(Items listed in a dataset)
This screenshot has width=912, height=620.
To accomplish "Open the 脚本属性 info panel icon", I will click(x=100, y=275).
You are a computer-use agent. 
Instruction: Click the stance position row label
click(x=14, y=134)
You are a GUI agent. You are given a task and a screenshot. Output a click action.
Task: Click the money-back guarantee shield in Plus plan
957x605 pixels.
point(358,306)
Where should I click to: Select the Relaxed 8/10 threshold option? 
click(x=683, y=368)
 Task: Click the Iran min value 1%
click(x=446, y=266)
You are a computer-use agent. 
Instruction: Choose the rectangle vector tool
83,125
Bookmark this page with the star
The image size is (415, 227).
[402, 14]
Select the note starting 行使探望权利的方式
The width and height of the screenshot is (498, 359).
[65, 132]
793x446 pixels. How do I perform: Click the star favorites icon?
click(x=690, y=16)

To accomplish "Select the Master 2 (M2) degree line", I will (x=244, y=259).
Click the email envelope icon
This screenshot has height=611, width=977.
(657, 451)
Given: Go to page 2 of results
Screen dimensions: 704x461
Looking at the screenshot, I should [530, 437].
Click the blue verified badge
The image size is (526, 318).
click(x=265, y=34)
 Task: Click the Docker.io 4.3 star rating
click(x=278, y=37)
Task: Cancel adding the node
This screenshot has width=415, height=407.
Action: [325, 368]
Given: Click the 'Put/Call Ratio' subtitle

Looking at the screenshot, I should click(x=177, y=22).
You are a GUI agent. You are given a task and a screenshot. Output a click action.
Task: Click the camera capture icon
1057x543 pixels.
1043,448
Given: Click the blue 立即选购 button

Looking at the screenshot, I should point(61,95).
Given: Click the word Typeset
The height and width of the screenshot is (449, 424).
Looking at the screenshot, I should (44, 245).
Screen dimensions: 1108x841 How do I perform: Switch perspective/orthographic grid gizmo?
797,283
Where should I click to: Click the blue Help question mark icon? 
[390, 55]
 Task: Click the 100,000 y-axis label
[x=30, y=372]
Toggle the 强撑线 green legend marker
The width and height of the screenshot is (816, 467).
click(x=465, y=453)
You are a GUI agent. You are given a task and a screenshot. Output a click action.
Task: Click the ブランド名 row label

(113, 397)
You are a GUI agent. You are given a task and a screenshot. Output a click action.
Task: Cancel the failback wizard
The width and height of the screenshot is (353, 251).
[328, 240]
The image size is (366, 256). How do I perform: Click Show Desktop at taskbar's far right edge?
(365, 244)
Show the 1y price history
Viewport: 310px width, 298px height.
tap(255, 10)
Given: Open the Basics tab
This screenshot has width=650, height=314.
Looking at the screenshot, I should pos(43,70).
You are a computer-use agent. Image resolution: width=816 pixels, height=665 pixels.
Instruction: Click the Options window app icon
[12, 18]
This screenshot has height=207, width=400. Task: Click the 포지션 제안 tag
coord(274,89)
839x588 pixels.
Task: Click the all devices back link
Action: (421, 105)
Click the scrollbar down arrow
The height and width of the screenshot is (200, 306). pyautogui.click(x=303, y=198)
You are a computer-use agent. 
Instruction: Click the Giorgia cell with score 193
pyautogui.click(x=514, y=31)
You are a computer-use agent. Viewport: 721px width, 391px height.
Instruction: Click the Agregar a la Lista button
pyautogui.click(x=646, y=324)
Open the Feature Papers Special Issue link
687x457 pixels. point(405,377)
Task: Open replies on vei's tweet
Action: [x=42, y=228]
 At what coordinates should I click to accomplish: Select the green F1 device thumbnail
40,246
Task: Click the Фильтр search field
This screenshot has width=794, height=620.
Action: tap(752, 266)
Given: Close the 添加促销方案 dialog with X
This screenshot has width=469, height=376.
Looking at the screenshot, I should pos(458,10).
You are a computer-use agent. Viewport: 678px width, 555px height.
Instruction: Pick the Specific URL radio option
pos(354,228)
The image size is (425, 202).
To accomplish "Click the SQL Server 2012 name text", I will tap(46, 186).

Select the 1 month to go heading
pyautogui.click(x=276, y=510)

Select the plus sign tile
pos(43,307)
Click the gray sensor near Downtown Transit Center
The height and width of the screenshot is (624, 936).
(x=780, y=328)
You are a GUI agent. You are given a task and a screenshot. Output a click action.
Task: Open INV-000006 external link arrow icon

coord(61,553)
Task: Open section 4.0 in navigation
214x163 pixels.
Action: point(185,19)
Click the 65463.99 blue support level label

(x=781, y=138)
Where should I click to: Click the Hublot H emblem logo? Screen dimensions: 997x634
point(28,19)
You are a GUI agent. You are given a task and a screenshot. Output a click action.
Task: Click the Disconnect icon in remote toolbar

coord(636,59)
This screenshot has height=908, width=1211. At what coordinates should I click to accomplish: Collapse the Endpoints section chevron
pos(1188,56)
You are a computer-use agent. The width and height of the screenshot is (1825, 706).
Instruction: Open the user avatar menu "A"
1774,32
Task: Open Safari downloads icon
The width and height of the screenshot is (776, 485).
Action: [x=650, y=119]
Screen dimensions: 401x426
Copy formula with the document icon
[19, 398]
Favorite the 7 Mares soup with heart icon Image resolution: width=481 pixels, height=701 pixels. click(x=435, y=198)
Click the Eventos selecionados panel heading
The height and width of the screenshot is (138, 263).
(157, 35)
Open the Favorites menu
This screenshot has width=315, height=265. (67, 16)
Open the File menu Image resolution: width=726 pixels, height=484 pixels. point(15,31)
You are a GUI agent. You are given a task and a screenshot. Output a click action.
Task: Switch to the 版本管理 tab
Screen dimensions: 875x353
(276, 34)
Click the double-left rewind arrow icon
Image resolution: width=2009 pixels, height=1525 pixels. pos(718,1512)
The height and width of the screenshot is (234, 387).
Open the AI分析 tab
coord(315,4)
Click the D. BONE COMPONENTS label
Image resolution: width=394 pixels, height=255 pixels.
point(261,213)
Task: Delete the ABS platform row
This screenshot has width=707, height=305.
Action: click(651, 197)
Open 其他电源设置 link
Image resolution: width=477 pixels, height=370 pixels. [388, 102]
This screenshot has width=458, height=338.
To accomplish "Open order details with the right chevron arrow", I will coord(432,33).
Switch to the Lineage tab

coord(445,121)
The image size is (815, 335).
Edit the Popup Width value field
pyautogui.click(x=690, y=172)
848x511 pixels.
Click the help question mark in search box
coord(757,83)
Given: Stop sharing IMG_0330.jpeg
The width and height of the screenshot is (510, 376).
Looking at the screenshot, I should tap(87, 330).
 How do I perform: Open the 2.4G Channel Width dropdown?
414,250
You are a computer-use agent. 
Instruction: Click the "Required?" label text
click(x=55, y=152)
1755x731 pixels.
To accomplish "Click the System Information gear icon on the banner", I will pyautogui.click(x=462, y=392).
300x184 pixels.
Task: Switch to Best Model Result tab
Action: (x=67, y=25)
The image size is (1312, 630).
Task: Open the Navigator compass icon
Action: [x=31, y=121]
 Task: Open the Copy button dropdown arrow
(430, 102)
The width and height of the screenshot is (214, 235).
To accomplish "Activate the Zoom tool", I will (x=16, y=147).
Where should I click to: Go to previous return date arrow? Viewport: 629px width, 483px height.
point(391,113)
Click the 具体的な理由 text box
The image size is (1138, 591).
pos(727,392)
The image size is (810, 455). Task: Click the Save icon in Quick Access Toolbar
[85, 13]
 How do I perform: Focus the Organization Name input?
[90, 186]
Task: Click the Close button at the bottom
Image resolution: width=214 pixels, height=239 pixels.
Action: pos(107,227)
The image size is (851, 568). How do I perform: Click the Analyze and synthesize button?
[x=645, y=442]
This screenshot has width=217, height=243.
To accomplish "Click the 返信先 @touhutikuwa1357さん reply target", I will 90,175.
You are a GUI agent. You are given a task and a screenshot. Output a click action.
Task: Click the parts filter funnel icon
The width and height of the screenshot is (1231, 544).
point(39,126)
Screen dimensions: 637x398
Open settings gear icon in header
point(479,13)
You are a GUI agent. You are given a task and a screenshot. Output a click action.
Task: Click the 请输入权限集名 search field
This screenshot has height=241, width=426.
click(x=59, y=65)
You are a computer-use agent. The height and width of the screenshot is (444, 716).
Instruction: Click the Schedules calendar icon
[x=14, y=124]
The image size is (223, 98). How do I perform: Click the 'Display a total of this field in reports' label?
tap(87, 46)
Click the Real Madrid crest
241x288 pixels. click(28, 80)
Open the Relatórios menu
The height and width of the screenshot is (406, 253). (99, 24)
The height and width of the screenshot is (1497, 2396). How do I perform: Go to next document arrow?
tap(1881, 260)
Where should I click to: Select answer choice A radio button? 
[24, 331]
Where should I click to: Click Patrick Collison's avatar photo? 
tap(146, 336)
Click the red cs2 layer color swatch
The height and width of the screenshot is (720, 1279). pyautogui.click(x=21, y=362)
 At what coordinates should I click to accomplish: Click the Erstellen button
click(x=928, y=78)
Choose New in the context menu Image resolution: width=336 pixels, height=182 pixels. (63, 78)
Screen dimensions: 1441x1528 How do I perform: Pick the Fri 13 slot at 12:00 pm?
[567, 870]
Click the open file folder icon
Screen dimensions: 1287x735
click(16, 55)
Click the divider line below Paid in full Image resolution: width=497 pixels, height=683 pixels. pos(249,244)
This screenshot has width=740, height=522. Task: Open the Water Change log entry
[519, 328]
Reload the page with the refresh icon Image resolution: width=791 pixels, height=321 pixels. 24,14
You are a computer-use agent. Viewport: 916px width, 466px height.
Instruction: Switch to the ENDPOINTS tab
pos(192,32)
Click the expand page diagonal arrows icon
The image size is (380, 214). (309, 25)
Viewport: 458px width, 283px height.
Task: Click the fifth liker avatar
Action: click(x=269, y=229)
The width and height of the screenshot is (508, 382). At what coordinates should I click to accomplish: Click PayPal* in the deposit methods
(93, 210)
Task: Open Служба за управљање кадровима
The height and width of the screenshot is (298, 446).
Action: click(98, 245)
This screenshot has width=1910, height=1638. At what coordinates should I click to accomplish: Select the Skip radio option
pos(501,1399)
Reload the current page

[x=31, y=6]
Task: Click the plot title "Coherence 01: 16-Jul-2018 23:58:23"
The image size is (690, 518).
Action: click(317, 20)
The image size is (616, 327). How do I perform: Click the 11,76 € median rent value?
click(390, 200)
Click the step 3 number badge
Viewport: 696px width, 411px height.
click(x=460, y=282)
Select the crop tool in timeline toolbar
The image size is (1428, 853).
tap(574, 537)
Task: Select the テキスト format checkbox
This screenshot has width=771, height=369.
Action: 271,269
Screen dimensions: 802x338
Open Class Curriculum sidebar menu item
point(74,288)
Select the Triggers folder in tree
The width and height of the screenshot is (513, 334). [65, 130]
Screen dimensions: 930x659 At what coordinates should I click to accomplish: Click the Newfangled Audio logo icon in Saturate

WRITTEN TASK:
Could you swap "button" for "control" in the rows starting with the line with "Where should I click to: Go" and going on through the line with "[x=645, y=442]", leaving everything else unchanged?

FULL SOLUTION:
Where should I click to: Go to previous return date arrow? Viewport: 629px width, 483px height.
point(391,113)
Click the 具体的な理由 text box
The image size is (1138, 591).
pos(727,392)
The image size is (810, 455). Task: Click the Save icon in Quick Access Toolbar
[85, 13]
 How do I perform: Focus the Organization Name input?
[90, 186]
Task: Click the Close control at the bottom
Image resolution: width=214 pixels, height=239 pixels.
Action: pos(107,227)
The image size is (851, 568). How do I perform: Click the Analyze and synthesize control?
[x=645, y=442]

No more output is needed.